SpinningTotem · 17/09/2016 11:09

Being strangled by my father in front of a mirror so I could see exactly how purple my face was going. Was about 13 and felt strangely lucid/calm, felt my head fill with a buzzing numbness and my arms went limp and dropped away as if life was literally draining out of me. I thought I would die and was surprised that it wasn't as bad as I thought it would be.

Watching my sister die suddenly in front of me (brain bleed).

Waking up in the night to comfort DS(1) who had croup and had started crying and then struggling to breathe. I'll never forget hearing the horrible squeaking, sucking sound of air with his frightened eyes staring at me. Felt completely helpless. Oxygen, steroids, and a short hospital stay sorted him out, and I'm forever grateful for the NHS and how quickly they responded that night.

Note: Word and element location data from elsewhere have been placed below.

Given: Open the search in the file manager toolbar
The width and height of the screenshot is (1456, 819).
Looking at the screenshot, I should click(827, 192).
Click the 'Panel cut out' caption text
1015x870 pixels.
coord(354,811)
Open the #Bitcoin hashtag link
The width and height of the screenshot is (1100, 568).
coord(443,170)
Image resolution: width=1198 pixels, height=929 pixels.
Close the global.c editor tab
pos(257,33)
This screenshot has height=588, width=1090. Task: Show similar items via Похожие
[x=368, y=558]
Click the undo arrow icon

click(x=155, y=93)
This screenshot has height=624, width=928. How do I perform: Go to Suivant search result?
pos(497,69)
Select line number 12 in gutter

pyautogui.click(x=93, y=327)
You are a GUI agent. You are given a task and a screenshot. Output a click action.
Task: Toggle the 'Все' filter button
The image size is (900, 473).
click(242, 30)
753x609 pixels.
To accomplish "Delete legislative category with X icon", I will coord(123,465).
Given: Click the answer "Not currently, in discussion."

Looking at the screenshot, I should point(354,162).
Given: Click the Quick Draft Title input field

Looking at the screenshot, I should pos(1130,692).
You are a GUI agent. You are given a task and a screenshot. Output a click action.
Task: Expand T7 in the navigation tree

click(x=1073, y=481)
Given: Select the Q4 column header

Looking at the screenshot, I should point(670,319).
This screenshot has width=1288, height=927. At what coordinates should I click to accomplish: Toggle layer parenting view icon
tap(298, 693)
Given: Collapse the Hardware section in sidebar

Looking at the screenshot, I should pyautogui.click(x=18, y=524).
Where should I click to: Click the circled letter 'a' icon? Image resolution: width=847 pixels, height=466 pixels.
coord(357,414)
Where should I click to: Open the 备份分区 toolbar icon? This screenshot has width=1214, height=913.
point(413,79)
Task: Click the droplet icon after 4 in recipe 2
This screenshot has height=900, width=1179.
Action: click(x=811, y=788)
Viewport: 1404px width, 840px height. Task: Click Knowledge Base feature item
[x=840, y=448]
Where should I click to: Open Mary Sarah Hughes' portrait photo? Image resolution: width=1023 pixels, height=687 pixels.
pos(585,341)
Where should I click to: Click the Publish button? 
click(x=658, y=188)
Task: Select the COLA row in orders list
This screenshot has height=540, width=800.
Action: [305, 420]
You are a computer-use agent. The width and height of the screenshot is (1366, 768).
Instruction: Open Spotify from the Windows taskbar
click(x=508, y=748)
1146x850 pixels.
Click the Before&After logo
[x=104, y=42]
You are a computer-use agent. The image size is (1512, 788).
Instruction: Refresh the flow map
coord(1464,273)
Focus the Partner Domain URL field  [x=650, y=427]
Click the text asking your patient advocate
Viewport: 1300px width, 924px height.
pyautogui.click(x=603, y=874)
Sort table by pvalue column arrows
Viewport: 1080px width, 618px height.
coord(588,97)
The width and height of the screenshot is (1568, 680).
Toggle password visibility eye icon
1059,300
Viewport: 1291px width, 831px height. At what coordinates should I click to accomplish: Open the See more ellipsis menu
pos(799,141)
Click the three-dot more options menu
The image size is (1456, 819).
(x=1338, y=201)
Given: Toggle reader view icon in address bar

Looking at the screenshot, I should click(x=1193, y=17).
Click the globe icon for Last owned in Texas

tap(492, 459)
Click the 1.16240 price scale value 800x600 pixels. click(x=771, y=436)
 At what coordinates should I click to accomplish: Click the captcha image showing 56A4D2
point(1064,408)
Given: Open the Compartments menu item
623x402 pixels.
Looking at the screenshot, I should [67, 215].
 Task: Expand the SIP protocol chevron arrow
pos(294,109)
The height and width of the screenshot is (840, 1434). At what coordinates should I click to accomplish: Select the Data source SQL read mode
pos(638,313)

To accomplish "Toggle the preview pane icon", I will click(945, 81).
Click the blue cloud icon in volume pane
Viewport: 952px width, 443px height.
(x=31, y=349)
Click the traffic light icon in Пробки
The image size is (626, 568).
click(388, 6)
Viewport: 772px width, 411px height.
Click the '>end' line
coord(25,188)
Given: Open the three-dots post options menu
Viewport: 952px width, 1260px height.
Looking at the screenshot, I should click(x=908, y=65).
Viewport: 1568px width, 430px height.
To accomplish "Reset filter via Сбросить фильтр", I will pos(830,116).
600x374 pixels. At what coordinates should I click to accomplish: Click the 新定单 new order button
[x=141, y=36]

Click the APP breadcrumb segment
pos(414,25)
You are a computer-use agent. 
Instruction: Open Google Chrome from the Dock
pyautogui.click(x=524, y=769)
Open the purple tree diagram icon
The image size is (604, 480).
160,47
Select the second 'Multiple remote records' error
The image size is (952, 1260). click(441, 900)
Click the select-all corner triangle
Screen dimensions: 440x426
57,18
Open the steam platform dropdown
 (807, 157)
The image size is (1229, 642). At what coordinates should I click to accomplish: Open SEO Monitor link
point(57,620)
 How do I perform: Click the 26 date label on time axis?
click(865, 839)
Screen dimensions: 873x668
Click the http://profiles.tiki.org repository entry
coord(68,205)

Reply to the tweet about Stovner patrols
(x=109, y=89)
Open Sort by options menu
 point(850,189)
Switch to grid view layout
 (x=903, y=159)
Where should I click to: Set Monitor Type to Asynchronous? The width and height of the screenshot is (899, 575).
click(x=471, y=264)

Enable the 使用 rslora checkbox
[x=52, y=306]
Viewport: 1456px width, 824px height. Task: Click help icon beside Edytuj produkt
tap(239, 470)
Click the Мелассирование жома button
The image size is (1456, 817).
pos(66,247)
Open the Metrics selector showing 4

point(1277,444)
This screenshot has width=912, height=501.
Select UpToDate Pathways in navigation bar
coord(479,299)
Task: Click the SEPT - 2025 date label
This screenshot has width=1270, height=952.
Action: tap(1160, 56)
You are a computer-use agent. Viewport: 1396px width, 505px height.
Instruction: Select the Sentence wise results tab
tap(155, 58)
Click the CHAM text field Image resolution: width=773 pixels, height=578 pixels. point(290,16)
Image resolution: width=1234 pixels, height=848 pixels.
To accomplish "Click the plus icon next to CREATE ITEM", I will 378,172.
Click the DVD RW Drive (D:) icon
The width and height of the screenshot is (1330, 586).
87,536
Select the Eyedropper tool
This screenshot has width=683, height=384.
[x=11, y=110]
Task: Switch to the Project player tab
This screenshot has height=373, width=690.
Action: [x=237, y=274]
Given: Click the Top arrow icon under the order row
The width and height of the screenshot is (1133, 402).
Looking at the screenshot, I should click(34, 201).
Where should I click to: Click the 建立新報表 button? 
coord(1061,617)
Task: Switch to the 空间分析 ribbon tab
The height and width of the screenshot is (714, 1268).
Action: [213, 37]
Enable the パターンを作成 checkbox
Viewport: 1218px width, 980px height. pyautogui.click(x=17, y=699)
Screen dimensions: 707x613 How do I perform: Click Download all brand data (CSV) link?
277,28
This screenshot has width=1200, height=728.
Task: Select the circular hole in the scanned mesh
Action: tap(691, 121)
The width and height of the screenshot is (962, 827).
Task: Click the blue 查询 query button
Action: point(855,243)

OhTheRoses · 17/09/2016 11:42

Why on earth was your father strangling you?

Ilikegin · 17/09/2016 11:43

Seeing my brother lying in a massive pool of blood from his head after he had fallen on his face during a seizure and waiting for the ambulance to arrive which felt like forever. The blood was almost black and coagulated like paint when we cleaned it up.

Also when he passed away during a seizure, getting that phone call from my mum and driving to their house to be with them was the longest most terrifying 10 minutes of my life.